Я поднимаюсь к столу, они поднимают головы. В классе темновато, шторы опущены, но я вижу, что они потеряли ко мне всякий интерес, что они со мной уже распрощались, я принадлежу к прошлому.
Этот взгляд мне очень хорошо знаком, но я никогда его не боялся, потому что знал: рано или поздно, а они все-таки вернутся. Пройдет несколько лет, и я их увижу вновь – с мужьями и женами, бегущими за детьми, несколько сутулых. Когда они мне попадались на улице с авоськами в руках, они терялись, а я немедленно завладевал ими снова, пусть лишь на мгновение, на малую долю секунды.
Но в последние годы разлука становится тяжкой. Они уходят в пустыни, далеко, я хочу сказать– вот эти вот нежные тела, вот эти прямые головы, юные глаза. И бывает, что не возвращаются. Уже не один выпуск. Некоторые исчезают, и что-то во мне надламывается. Оно не проходит. Вот эта их боль, преимущество переживания, в котором нет моей доли. И даже те, что возвращаются, хоть и гуляют с детьми, с авоськами в руке, а все-таки что-то изменилось в их взгляде, они смотрят на меня отчужденно, словно я их в чем-то обманул, я хочу сказать– учил не тому. Словно то, чему я их учил – предписания, притчи, пророчества, – все это рухнуло в пыли, в огне, в одиночестве ночей. Словно все это не выдержало испытания новой реальности. Но какой такой новой реальности? Господь Воинств, Господи Боже мой, что это такое – новая реальность? Разве что-нибудь в самом деле меняется?
Меня одолевает тревога, я начинаю раздавать бланки контрольной, сам хожу по рядам и кладу бланки на столы. В классе глубокая тишина. Они читают, слабо вздыхают, достают белые листы бумаги и набрасывают свои прямые, дельные, лишенные воображения ответы, сухим, скучным слогом, который без
всякой видимой причины становится вдруг поэтичным, чтобы тут же снова исчезнуть в пустыне.

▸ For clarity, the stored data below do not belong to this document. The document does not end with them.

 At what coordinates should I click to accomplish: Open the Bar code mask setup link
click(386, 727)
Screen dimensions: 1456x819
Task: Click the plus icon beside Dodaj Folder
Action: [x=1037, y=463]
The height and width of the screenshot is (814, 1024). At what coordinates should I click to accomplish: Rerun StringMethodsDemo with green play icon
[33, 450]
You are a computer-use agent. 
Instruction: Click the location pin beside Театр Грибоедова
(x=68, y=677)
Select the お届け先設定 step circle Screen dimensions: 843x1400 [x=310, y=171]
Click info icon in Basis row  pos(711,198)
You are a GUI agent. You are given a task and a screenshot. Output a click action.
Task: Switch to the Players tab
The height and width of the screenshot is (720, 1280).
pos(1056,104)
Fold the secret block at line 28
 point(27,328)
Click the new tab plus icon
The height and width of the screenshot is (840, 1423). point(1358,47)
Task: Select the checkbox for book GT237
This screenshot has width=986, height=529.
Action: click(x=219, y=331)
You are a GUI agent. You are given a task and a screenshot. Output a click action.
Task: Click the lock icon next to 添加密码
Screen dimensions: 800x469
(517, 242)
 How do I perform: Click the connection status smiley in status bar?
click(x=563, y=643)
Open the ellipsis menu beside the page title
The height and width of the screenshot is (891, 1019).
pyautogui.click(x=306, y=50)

Вот сын вернулся из Соединенных Штатов, малахольный, лохматый, этакий профессор, не такой уж и молодой. Приволок из одного из своих университетов хрупкую студентку, закутанную в волосатую бахромчатую накидку, за плечами у нее в рюкзаке ребенок, малюсенький, бледный, говорит только по-английски. Спускаются с самолета и смотрят на меня так, словно привезли с собой откровение, благую весть о революции, о новой реальности, никому не ведомой… И вдруг я чувствую, что меня одолевают слезы. Я все еще хожу между столами, мимо Библий, валяющихся на полу, нагибаюсь то и дело, поднимаю Книги. Ребята следят за мной, им так хочется списать друг у друга или хотя бы шепнуть друг другу что-нибудь нужное на их взгляд, что-нибудь такое, что повысит чуть-чуть оценку, хоть немножко – и они все это оставят, оставят пустые классы, горки табуреток по углам, чистую доску, имена на столах, вырезанные словно на могильных плитах. Меня охватывает стремление к иной разлуке, которая врезалась бы в их сердца. Дрожа от волнения, я подхожу к окнам и с силой откидываю шторы, швыряю на них тяжелые струи солнца, красного как кровь. Подхожу к двери и открываю ее во всю ширь, останавливаюсь на пороге – один глаз в коридоре, другой в классе. Я знаю, что в эту минуту они напряжены до предела. Никак я им ловушку подставляю? В классе я или вышел?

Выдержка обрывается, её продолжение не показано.